* _Check your understanding_:
• a. In the report excerpt on COVID-19 measures and costs, around which city did employees run outreach programs?
• b. Pick up the report excerpt on COVID-19 measures and costs after its final sentence and write the next passage.

COVID-19 has impacted our operations and the industry as a whole, but the industry is already on its path of revival. We continue to remain committed to our social responsibility controlling the spread of infection. We are focused on securing the health and safety of our employees and stakeholders. We follow all government advisories that are issued and continue to enforce stringent safety and social distancing precautions across all our facilities, while sanitising our spaces at regular intervals. With support from the local administration, our employees conducted various outreach programmes around Faridabad, India. We continue to look for opportunities to strengthen our connect with local communities, especially during this difficult time.

Managing COVID-19 Challenges

In line with the government and COVID-19 protocol all safety and hygiene measures were followed across our units. Our meetings were shifted to virtual meeting and travel curtailed unless critical, contact was minimised following the moto of "DO GAJ KI DURI, BAHUT JARURI". Adopting to the new normal, equipment and process were upgraded including initiatives like bar-code-based attendance, installation of automated sanitisers, foot operated water cooler and so on. Understanding the impact of the pandemic on the mental and physical health of employees, multiple sessions were conducted to provide them support and insight on adapting to the new normal. Online Learning Management System (LMS)- ESTAR and other digital learning platforms were launched during the year to reduce contact and gatherings at the units.

Please refer to page no. 72 of this report for more details.

Rational Cost Structure

We are exploring ways to lower margins, improve personnel costs, maximise productivity and monitor quality even as we devote attention to developing new products and indigenise design. Our cost efficiency has been in evidence as divestment of non-core operations has freed up capital from non-current investments. Various projects are helping Escorts further rationalise costs, including legacy bottlenecks, materials, manufacturing, and overheads, while strengthening our initiatives with prudent resource allocation and outcome mapping.

* _Material provided_:
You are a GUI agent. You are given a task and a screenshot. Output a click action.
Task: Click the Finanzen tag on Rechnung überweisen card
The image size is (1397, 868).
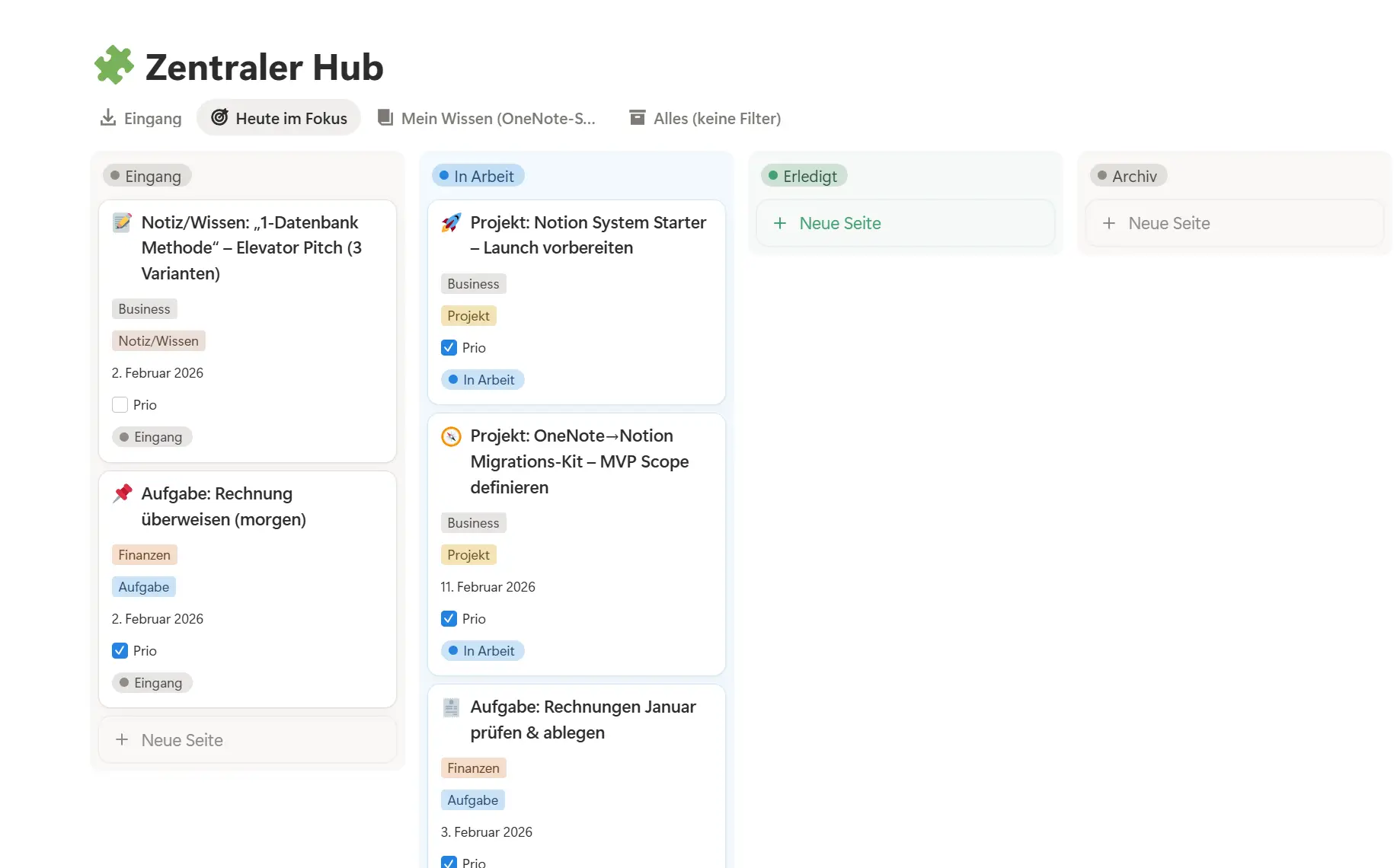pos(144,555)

* _Written answers_:
• a. Faridabad, India.

• b.
Human Resources

We are committed to providing an energetic, enabling, and open work environment for our employees. We have ~11,058 employees on our payroll, including temporary, casual, and contractual workers who are engaged in various roles across the businesses. A detailed review of the initiatives undertaken by Escorts to transform its human capital.

Please refer to page no. 100 of this report for more details.

Understanding Our Women Employees

We have taken a conscious decision enhance the current diversity ratio in terms of gender, demography, age and other such parameters as a part of our sustainability project D&I. During the year we focused on better understanding the requirements of our women employees through an Engagement Survey in addition to multiple other initiatives including:

• Focused Group Discussions were conducted in multiple batches to know their ideas for the organisation and their expectations from us to become their preferred employer.

• We marked Womens Day as an inclusion day, with the launch of the initiative, "Other side of ME", wherein we asked women employees to share their passion or hobbies. The objective was to enhance the inclusion, by helping our women employees connect with their colleagues.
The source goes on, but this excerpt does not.